The Slatest

Cash-Strapped Puerto Rico Holds Vote to Demand Statehood

A school in San Juan, Puerto Rico, is shuttered amid the island’s dire financial crisis that has left it $70 billion in debt and forced to seek bankruptcy protection. Could a vote for statehood reverse its fortunes?

AFP/Getty Images

Huge numbers of Puerto Ricans will decide Sunday on whether their economically distressed territory should appeal for U.S. statehood, seek independence, or remain as a U.S. territory. The vote, which is the second such referendum in five years, was precipitated by Puerto Rico’s declaration of bankruptcy in May and a widespread exodus from the island. But even if it passes on the island, the prospect of statehood faces poor odds in the U.S. Congress.

Seventy-two percent of the island’s 3.4 million people are expected to vote in the plebiscite, and polls show a vote for statehood seems the most likely outcome, with few leaders campaigning for sovereignty.

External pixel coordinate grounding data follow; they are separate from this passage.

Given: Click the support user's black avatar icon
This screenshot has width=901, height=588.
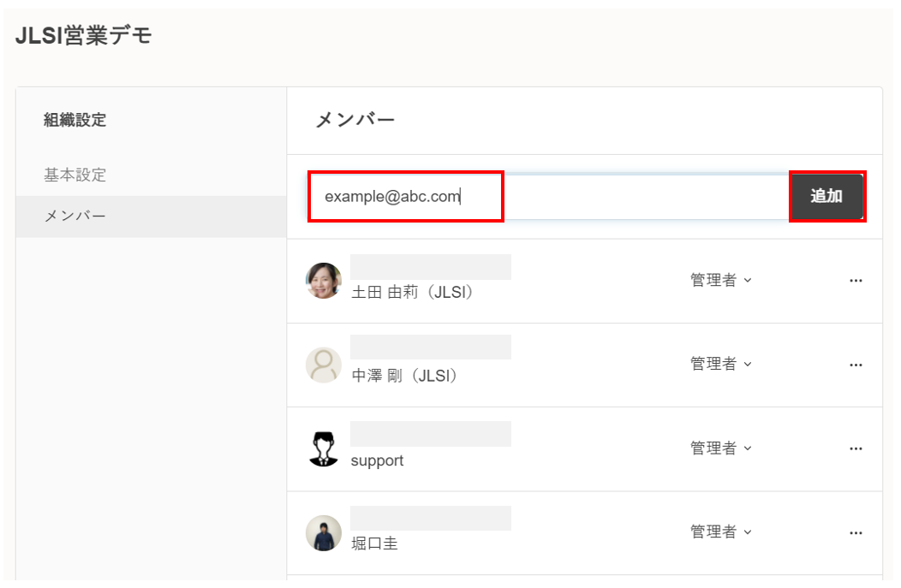Looking at the screenshot, I should [x=324, y=448].
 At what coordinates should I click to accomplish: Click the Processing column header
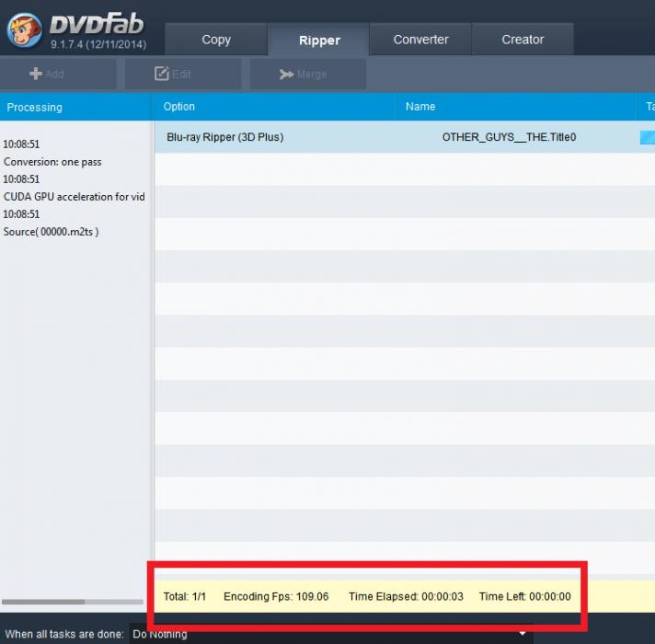coord(35,108)
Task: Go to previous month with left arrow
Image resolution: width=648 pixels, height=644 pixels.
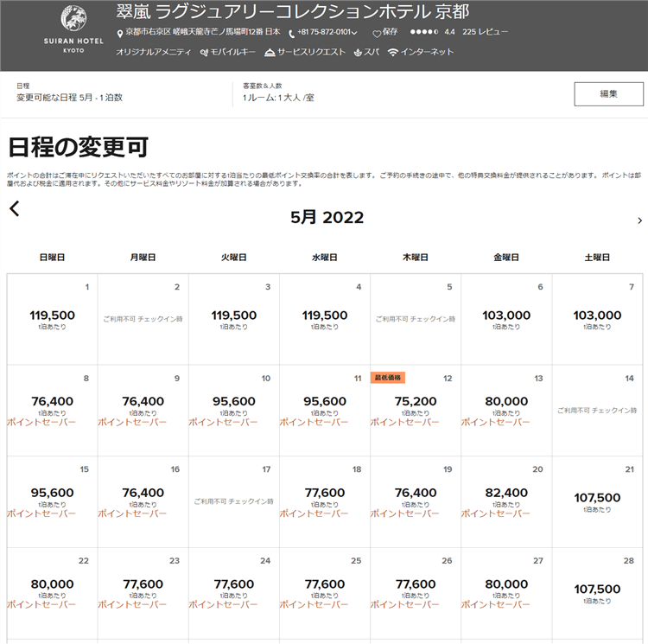Action: click(14, 208)
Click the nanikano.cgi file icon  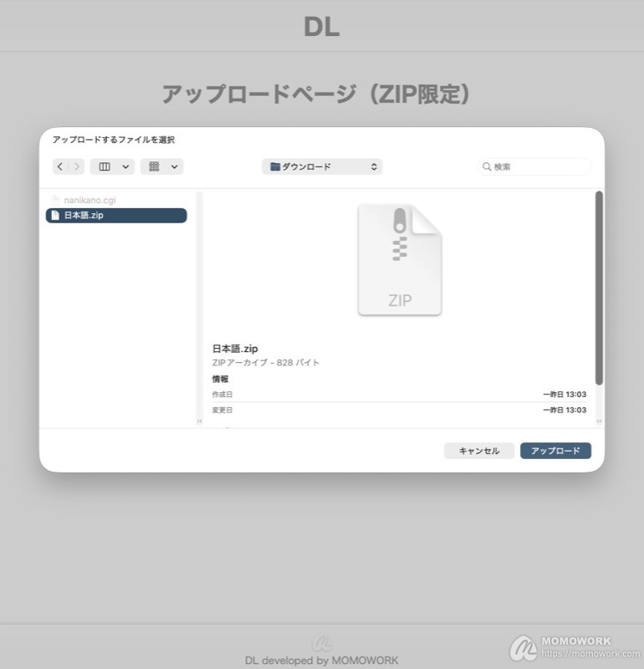55,200
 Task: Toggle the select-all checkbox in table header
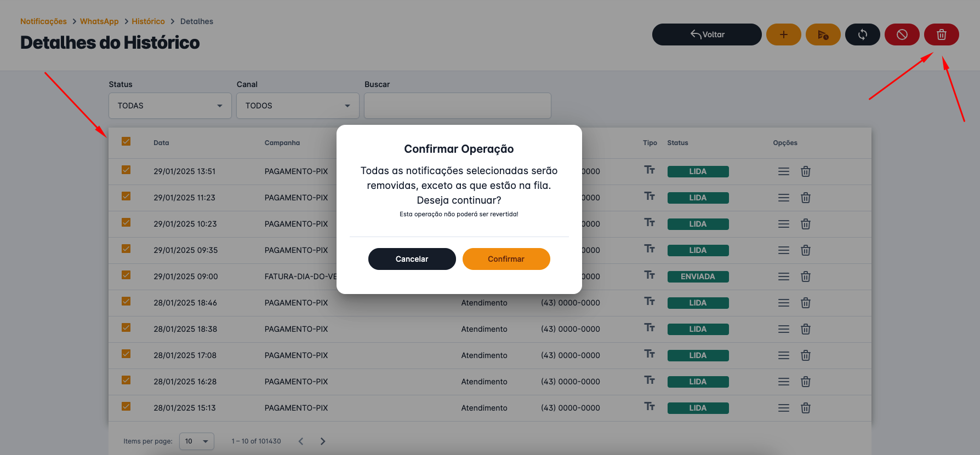click(126, 142)
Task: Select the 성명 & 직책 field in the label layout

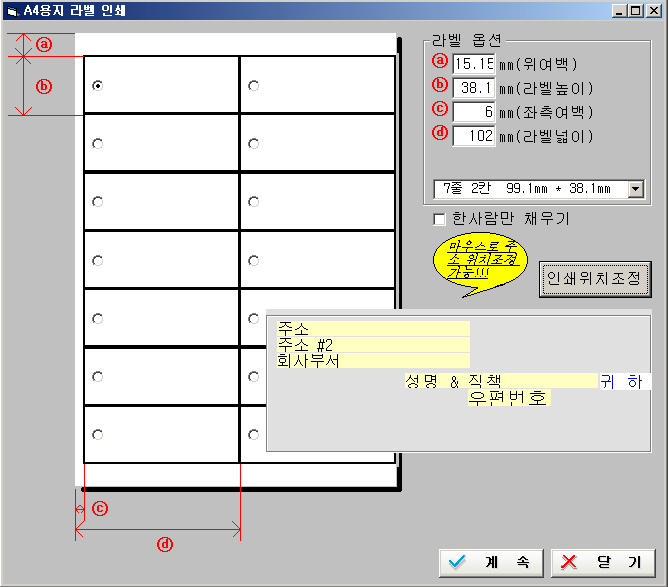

After 10 years of recession, Puerto Rico’s unemployment rate is at 11.5 percent, and the territory owes $74 billion in debt. It also has almost $50 million in pension obligations that it cannot repay. Historically, Puerto Rico has relied heavily on traders purchasing bonds because of their tax-exempt status, but the downgrading of its credit rating to junk-bond status in February 2014 has diminished that revenue source.   

Although Puerto Ricans fully pay into the U.S. Medicare, Medicaid, and Social Security systems, they cannot collect the same benefits as citizens in the 50 states, which shifts more of their health care costs onto the territory’s government.

Because residents of the island are granted U.S. passports, the easiest way of escaping from the economic crisis is to migrate to the mainland. And many already have: Since the recession started 10 years ago, 400,000 people have left to work in the United States.

Because so many families with children have left, the school-age population has shrunk dramatically, leading to a vicious cycle in which schools are cut in order to funnel money into other areas of the budget. Currently 184 schools were ordered to close as part of the bankruptcy negotiations. Students at the University of Puerto Rico have shut down the campus for over two months protesting a budget cut of nearly $500 million.

Puerto Rico took a similar plebiscite vote on its territorial status in 2012. However, the result of that vote was ambiguous because of the two-step process that Puerto Rico employed. Although 54 percent of the voters did not want the island to remain a territory, and 61 percent of the voters who filled in the second step voted for statehood, a quarter of those who voted did not complete the second step. This meant that overall only 44 percent of the population cast votes for statehood.

Even if a majority chooses statehood this time around, that outcome merely kicks off a formal process to pursue the status and instructs the territory to send a delegation to the U.S. Congress to demand seats to represent the island as a state. For Puerto Rico to be admitted, the Republican-held House and Senate would need to pass a joint resolution on a simple majority vote, and President Trump would then need sign the resolution. Although the Republican Party platform pledges support for Puerto Rican statehood, admitting the island as the 51st state would likely add two Democratic senators and seven Democratic representatives to the chambers—not exactly an incentive for Republicans to accede to Puerto Ricans’ wishes.